**Task:** Please take the lines from the one holding "Screen dimensions: 1512x803" through the one holding "You are a computer-use agent. The" in the data below and copy them exactly.

++++ Supplied material ++++

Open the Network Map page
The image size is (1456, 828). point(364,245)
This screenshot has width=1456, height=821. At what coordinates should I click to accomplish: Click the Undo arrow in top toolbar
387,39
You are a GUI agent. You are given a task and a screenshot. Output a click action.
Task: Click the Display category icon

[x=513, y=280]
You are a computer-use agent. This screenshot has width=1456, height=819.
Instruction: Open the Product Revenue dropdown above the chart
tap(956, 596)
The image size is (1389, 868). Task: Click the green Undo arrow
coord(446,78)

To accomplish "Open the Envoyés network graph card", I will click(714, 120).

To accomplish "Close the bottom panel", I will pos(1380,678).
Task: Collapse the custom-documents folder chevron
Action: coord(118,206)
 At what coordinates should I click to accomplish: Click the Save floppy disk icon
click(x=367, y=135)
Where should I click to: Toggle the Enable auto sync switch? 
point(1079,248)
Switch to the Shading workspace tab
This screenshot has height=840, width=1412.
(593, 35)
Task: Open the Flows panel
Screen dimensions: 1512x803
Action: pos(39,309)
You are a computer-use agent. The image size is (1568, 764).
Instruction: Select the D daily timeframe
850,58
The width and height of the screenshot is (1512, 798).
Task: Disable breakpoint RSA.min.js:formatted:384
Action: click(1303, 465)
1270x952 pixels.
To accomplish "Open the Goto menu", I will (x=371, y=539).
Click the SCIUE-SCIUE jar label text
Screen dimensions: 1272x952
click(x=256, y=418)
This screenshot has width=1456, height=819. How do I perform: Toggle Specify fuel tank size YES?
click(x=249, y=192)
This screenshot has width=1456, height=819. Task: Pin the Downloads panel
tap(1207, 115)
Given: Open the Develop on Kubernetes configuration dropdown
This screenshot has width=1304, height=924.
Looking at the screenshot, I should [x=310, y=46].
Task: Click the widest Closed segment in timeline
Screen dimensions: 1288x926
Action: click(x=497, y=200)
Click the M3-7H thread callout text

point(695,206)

++++

**Reply to the exercise:**
Screen dimensions: 1512x803
Action: pos(39,309)
You are a computer-use agent. The image size is (1568, 764).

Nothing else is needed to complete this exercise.